Researchers develop inflated MOFs to improve drug delivery

The spongy structure of metal-organic frameworks (MOFs) allows these polymers to transport and deliver a range of therapeutic compounds. Today, researchers report in ACS Applied Biomaterials treated a chromium-containing MOF with a dose of acetic acid, more concentrated than in vinegar, to increase its pore size and surface area. The inflated MOF contained more ibuprofen or chemotherapy drug than the original version and showed improved performance as a potential drug delivery vehicle.

Taking medications orally is a convenient way to administer pharmaceuticals. However, this method sometimes involves ingesting several tablets per day, or requires large tablets that may be difficult to swallow. Thus, researchers are investigating how to use MOFs for drug delivery to minimize the frequency of administration and maximize treatment effectiveness. By customizing the pore size and structure of polymers, scientists have created nanoscale vehicles that can provide more controlled and targeted drug release.

However, to transport and deliver even more drug molecules, the pores would need to expand further than current versions can. A research team led by Fateme Rezaei of the University of Miami wanted to optimize an existing MOF and improve the polymer’s delivery of two common therapeutics of different molecular sizes: ibuprofen, an anti-inflammatory, and a compound more small, 5-fluorouracil, a chemotherapy drug used. to treat cancer.

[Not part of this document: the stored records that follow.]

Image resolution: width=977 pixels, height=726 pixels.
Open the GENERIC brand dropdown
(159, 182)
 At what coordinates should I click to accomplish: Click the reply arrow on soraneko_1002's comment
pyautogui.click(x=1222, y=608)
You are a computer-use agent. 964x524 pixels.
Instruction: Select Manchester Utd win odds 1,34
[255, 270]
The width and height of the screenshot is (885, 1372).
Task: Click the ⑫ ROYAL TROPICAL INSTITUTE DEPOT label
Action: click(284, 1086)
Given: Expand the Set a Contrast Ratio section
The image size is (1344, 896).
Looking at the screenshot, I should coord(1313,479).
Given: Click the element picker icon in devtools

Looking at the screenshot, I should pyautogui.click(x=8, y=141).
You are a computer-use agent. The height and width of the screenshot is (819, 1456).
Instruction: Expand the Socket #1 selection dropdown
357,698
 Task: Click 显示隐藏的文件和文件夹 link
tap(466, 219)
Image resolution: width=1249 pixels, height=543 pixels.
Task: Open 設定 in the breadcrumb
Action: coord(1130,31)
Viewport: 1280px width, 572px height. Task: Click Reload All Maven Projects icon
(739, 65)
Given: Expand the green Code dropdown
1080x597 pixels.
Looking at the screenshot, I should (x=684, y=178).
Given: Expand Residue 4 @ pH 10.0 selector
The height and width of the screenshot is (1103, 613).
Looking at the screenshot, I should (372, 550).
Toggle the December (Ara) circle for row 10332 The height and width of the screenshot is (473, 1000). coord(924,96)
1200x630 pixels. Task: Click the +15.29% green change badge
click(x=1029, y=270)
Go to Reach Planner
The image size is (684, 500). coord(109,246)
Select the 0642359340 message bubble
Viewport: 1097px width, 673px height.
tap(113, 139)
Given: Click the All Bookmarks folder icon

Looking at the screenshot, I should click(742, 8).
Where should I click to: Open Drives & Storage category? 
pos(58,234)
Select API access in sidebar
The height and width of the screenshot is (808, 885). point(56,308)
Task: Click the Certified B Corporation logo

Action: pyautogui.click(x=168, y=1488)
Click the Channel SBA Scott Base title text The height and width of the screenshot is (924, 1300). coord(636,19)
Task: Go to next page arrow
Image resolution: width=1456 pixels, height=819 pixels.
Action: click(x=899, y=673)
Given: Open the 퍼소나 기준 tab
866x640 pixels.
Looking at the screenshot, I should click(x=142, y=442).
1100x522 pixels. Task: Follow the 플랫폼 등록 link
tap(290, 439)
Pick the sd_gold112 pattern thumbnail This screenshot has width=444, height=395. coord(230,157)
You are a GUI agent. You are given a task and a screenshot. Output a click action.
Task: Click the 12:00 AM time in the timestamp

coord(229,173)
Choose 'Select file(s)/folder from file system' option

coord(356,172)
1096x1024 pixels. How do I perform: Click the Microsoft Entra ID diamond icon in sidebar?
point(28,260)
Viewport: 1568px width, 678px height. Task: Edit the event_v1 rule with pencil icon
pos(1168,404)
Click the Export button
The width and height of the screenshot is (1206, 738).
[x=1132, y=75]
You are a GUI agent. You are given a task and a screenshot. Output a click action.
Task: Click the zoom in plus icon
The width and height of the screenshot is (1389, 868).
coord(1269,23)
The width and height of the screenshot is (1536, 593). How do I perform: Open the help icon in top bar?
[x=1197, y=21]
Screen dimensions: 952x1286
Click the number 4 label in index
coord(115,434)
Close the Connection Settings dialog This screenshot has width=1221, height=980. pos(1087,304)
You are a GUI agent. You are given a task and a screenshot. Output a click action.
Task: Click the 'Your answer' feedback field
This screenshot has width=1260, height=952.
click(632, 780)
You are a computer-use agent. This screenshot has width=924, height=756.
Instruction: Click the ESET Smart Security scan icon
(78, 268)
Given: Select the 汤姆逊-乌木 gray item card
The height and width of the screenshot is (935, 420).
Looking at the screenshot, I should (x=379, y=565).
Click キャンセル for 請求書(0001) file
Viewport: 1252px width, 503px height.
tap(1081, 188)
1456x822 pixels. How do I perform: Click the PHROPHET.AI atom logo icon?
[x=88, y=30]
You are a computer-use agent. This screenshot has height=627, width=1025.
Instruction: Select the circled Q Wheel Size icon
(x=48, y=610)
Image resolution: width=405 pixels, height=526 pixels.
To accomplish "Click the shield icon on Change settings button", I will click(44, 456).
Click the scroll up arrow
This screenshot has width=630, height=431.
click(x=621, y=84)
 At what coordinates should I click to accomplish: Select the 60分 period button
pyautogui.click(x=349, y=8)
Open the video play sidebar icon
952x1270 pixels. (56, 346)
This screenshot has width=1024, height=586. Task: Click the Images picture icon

They started with an established method for synthesizing a biocompatible chromium-containing MOF and added a step with an acetic acid rinse. The acid caused the pores of the polymer to expand from about 2.5 nanometers (nm) to 5 nm wide. In laboratory experiments to characterize the drug-loading capacity of the MOF, researchers observed that the inflated version absorbed more ibuprofen and 5-fluorouracil molecules than the chromium-containing structure with sized pores. standard.

Then, in drug delivery experiments, they loaded the enlarged-pore and standard MOFs with ibuprofen or 5-flurouracil and measured how quickly the drugs passed through saline. Rezaei and his colleagues found that the new frames released both drugs much more quickly than the originals. The researchers attributed the higher rates of drug loading and release to the larger pores and surface area of ​​the expanded framework, which provide larger “gates” for drug molecules to enter and exit.

Simple changes like these could maximize the effectiveness of MOFs in future drug delivery applications, the researchers say. As a next step, they plan to determine how slow, gradual release of the drug within specified time frames can be achieved by modifying the pore structure of the MOF.